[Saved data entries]
════════════════════
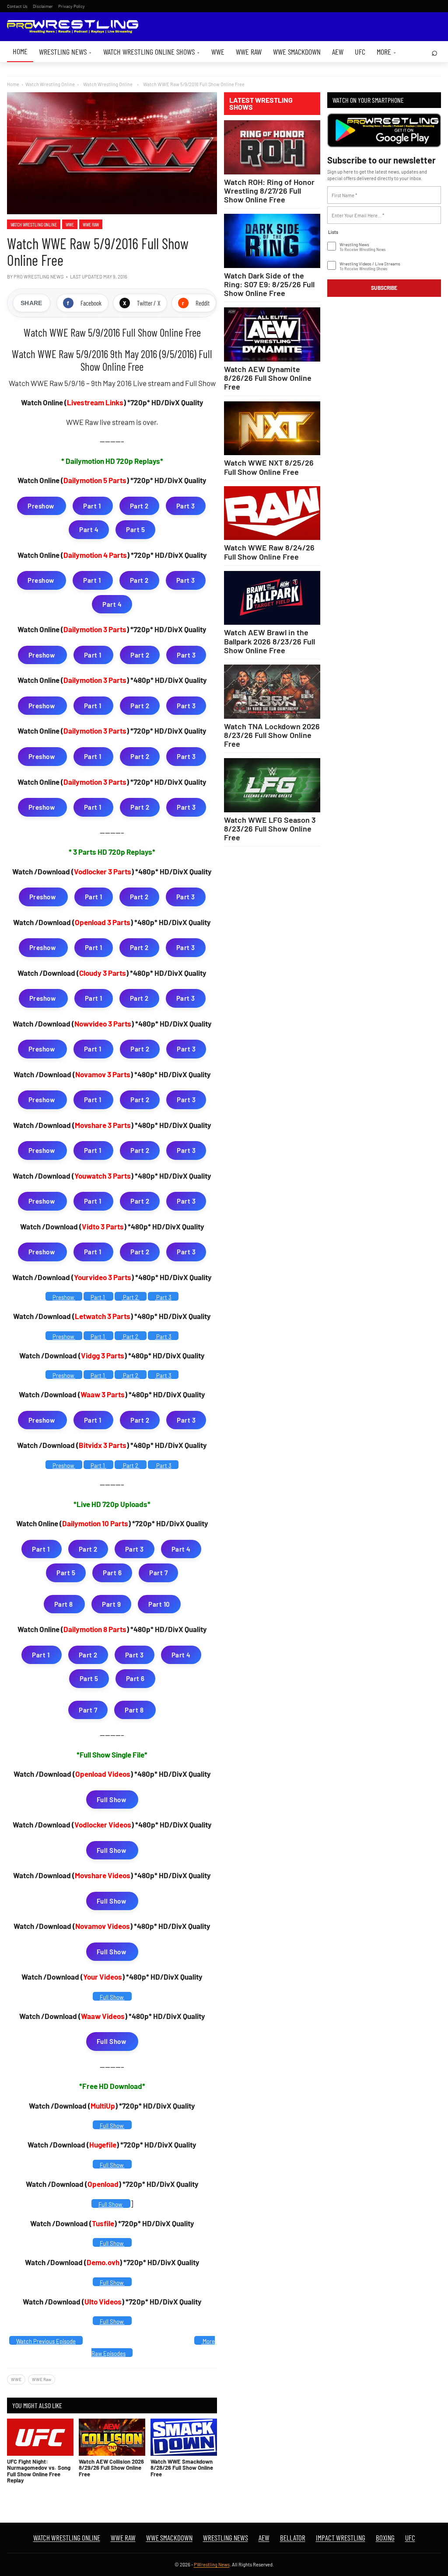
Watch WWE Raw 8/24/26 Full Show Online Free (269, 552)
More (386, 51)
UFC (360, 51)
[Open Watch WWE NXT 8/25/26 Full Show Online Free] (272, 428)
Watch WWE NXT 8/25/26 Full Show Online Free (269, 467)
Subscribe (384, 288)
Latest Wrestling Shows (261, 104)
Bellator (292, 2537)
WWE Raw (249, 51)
════════════════════
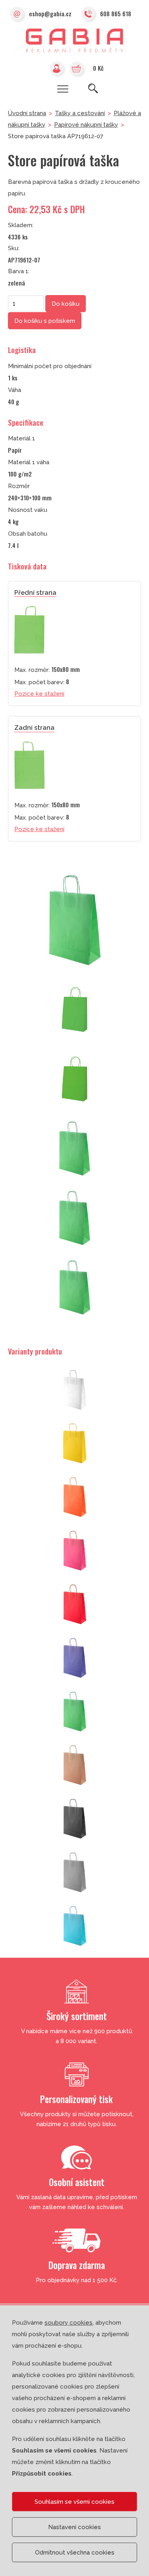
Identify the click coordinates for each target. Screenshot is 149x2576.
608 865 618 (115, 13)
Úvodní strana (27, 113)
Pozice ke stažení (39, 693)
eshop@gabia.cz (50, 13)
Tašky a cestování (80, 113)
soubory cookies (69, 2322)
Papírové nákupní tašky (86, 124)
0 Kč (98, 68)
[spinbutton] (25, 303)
════════════════════
What you will do
Output the lines above between the one holding "Watch WWE Raw" and the one holding "WWE Raw (249, 51)", inclusive, with nothing before or after them.

Expected answer
Watch WWE Raw 8/24/26 Full Show Online Free (269, 552)
More (386, 51)
UFC (360, 51)
[Open Watch WWE NXT 8/25/26 Full Show Online Free] (272, 428)
Watch WWE NXT 8/25/26 Full Show Online Free (269, 467)
Subscribe (384, 288)
Latest Wrestling Shows (261, 104)
Bellator (292, 2537)
WWE Raw (249, 51)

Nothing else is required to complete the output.